EDA involves the following steps:
Classifying variables as continuous, categorical, and etc.,
Summarizing variables using descriptive statistics.
Visualizing variables using charts.
Now, let's explore each step in-detail.
I. Classifying variables.
What are variables?
Variables are something that vary across observations. Each variable provides different information about our observation. Classifying the variables will provide us with some sort of distinctions that would be helpful in our analysis.
Classifying variables is somewhat arbitrary and built on rules of thumb rather than hard-and-fast-criteria.
Categorical (Qualitative) variables describe a quality or characteristic of an observation. A typical question answered by categorical variables is" Which kind/type?". They are often represented by non-numeric values.
Binary Variables - these variables can only take two levels; often stated as yes/no responses. Some examples are: * Married? (Y/N) * Sex(F/M) * Vegan diet(Y/N)
Nominal Variables - any qualitative variables with more than two levels. Some examples are: * Country of Origin * Favorite color * Favorite travel destinations
Ordinal Variables - these variables take more than two levels, and there is an intrinsic ordering between the levels. Some examples are: * Beverage size (small, medium, large) * Class (freshman, sophomore, junior, senior)
Quantitative variables describe a measurable quantity of an observation. A typical question answered by quantitative variables is "How much?" or "How many?". They are mostly represented by numbers.
Continuous Variables - these variables can take an infinite number of values between any two other values. Some examples are: * Height * Surface area
Discrete Variables - these variables can take only a fixed number of countable values between any two values. Some examples are: * Number of individuals in a household * Total strength in a classroom
II. Summarizing variables using descriptive statistics.

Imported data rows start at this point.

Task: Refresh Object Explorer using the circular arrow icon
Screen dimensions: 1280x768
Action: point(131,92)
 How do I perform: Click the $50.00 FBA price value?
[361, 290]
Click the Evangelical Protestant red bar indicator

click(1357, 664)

Descriptive statistics can help in summarizing data in the form of simple quantitative measures such as percentages, means or visual summaries such as histograms and box plots. Using descriptive statistics, both categorical and quantitative variables can be described. In the case of more than one variable, descriptive statistics help summarize relationships between variables using tools such as scatter plots. Descriptive statistics can be broadly classified into:
Sorting/grouping Sorting and grouping are often done using frequency distribution tables. For continuous variables, it is better to use groups in the frequency table. Another form of presenting frequency distributions is the “stem and leaf” diagram, which is considered to be a more accurate form of description. For example, let's consider the height of ten 7th grader's: 60, 64, 62, 58, 67, 70, 59, 69, 62, 66. The stem & leaf plot for this data is as shown below.
Illustration/Visual display of data The most common tools used for visual display are frequency diagrams, bar charts (for discrete variables) and histograms (for continuous variables). Composite bar charts can be used to compare variables. A pie chart can be used to show how a certain quantity is divided among its constituent variables. Scatter diagrams can be used to illustrate the relationship between two variables.

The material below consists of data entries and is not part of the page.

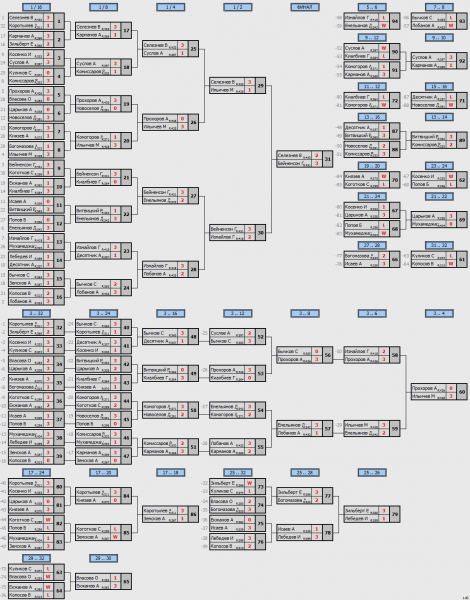The width and height of the screenshot is (470, 600).
Task: Open the "ФИНАЛ" round header label
Action: [305, 7]
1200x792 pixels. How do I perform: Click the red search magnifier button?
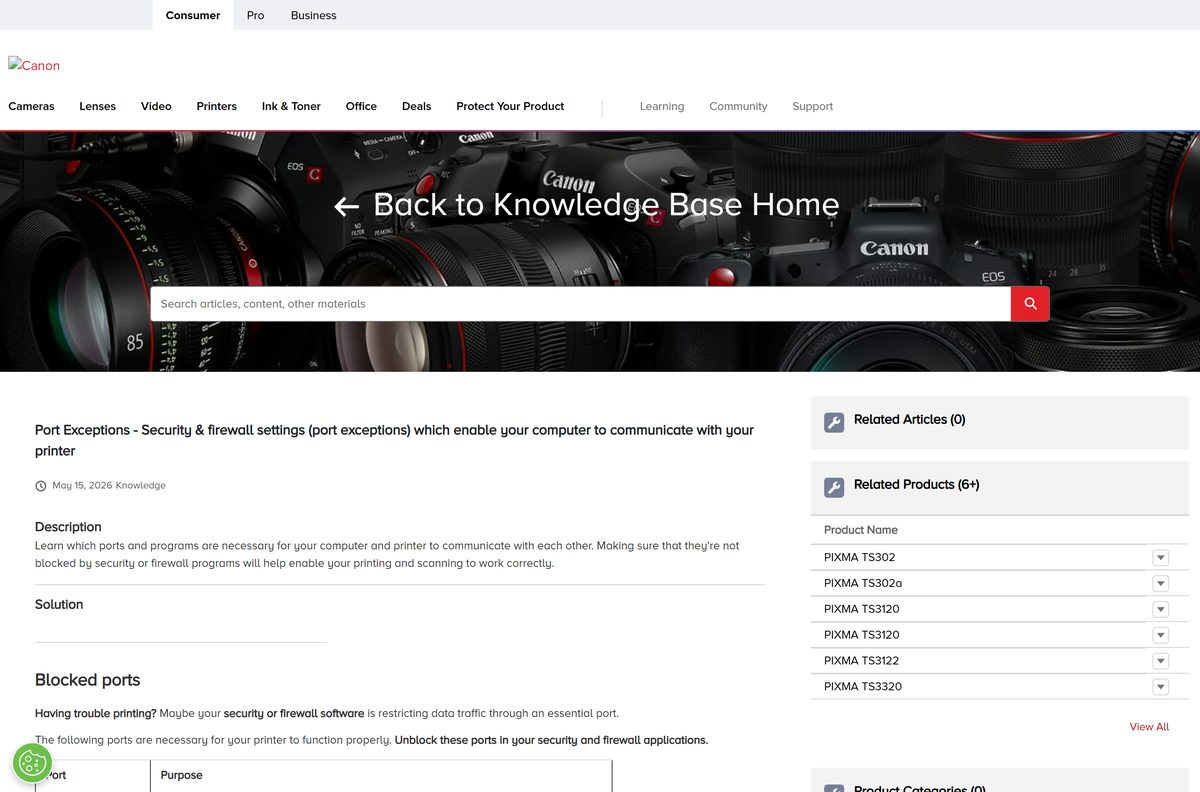tap(1030, 304)
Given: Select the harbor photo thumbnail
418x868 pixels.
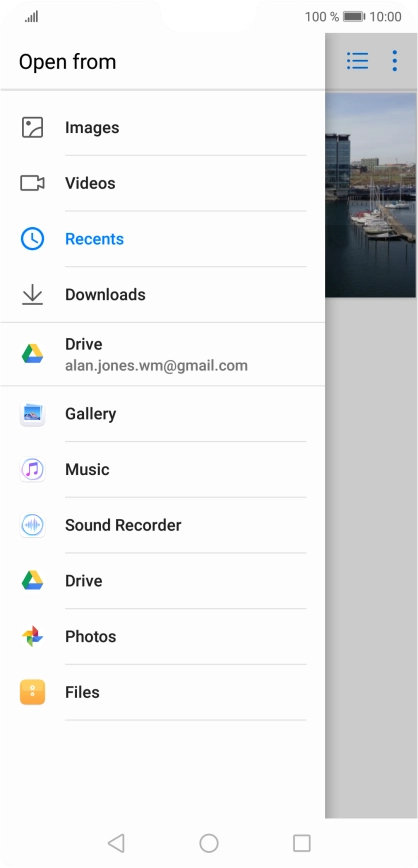Looking at the screenshot, I should [370, 195].
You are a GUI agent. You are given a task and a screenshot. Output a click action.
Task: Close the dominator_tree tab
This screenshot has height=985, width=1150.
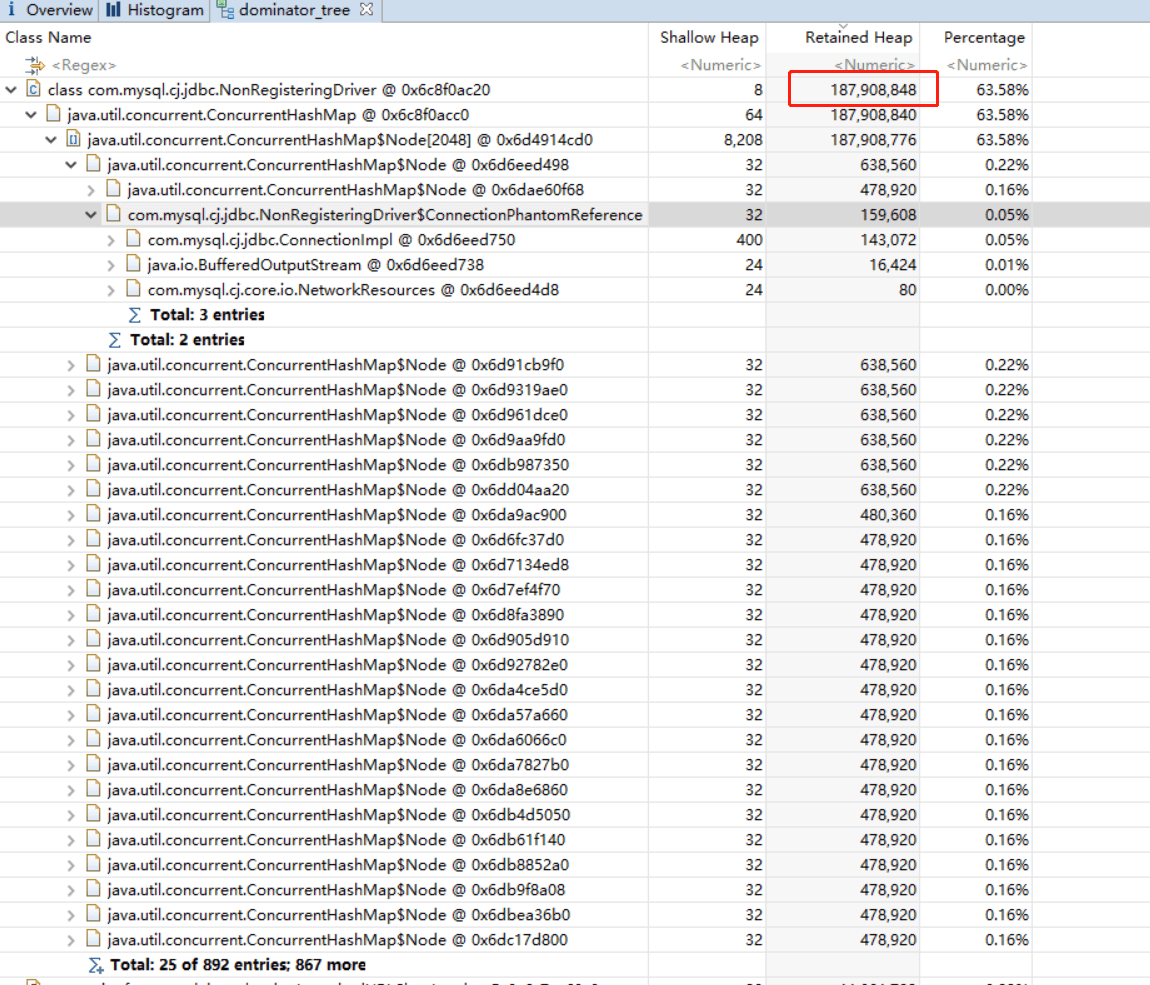(366, 10)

III. Visualizing variables using charts.
Visualizing variables using charts make the data more interesting, dynamic, relevant, and well-received by diverse audiences. Using charts, one can shine a light on hidden information and details that you wouldn’t uncover in a spreadsheet, bar chart, or pie graph. Following are the most popular form of charts:
Bar charts - effective at comparing categories within a single measure.
Bullet charts - show progress against a goal by comparing measures.
Line graph - connects several distinct data points, presenting them as one continuous evolution.
Histograms and box plots - show where the data is clustered and can compare categories.
Maps - useful for visualizing location-specific questions or aiding geographical exploration.
Pie charts - very powerful for adding detail to other visualizations but aren’t as effective on their own.
Finally, a few tips and techniques to make visualization more intuitive and interesting:
Choose the right charts/graphs.
Use predictable patterns for layouts.
Tell data stories quickly with clear color clues.
Add contextual clues with shapes and designs.
Use size to visualize values.
Apply text appropriately, as needed.